И действительно, над толпой крестьян вновь зазвенел чей-то серебряный погребальный вопль, которому вторили новые и новые голоса. Уже чуть стемнело, и чудилось — вопит и стонет не только толпа на площади, но и ледяная река, и далекий лес…
Замятин свирепо рявкнул на замешкавшегося палача. Тот велел старикам встать под петли, на бревна.
— Прими, господи, душу раба твоего… Онуфревна! Мать… Иду… — крестясь перед кончиной, негромко позвал Никанор Ильич.
Палач накинул на худую, сморщенную шею Костина петлю и пинком выбил из-под его ног бревно. Тело Никанора Ильича, конвульсивно содрогаясь, закачалось в воздухе. Рядом с ним через минуту висел старик возчик.
— А! А-а! — ахнула толпа.
Тонкая, высокая нота, как игла, прорезала воздух и зазвенела: бабка Палага горестно оплакивала гордую гибель друзей, павших во имя праведного дела.
Мороз пробежал по спине Верховского.
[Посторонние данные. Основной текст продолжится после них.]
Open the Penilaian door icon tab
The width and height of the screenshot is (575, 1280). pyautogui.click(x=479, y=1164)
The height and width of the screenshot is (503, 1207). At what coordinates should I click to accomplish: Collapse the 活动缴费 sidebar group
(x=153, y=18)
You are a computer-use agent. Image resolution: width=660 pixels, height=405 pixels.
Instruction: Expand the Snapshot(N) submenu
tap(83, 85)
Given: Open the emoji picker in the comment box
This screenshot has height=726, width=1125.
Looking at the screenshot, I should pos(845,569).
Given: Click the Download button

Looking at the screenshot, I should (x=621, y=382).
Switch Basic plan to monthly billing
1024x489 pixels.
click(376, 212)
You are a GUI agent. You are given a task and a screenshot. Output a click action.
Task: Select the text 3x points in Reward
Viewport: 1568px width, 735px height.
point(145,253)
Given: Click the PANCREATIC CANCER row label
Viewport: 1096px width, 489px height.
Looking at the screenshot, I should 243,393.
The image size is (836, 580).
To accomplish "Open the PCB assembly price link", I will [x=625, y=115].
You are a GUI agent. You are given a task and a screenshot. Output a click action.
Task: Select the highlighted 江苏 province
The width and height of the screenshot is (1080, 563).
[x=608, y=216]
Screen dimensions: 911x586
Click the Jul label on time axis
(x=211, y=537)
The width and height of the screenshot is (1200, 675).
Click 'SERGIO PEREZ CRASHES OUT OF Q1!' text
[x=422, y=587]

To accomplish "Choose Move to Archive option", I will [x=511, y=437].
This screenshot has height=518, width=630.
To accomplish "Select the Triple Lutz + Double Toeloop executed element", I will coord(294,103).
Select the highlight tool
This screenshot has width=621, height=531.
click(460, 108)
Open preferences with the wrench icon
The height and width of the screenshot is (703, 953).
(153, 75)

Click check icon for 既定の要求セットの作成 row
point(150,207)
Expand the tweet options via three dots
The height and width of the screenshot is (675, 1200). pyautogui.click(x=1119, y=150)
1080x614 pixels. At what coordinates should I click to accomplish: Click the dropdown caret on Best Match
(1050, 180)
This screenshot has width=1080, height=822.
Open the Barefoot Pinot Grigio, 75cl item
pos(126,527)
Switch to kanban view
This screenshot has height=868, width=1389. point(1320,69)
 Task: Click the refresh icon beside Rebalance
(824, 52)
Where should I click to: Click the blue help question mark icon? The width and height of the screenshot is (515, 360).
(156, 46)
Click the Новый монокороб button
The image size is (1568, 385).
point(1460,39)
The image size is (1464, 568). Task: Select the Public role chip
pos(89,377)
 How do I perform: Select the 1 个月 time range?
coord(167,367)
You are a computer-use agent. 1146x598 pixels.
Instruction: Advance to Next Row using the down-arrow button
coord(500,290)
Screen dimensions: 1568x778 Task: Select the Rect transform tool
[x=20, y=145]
Не оглядываясь на толпу, он приказал Замятину:
— Кончай! Разгоняй их поскорее!
— По дома-ам!! Предупреждаю: ни один человек не должен выходить до утра из хат! Стрелять будем без разговоров. Трупов не снимать, пока мы не уедем…
Темнореченцы торопливо разбегались по домам.
Ветер стих. Тяжелые снежные тучи нависли над непокорным селом. Крупными хлопьями падал снег, покрывая плотной пушистой пеленой перекладину, тела и лица мертвых стариков.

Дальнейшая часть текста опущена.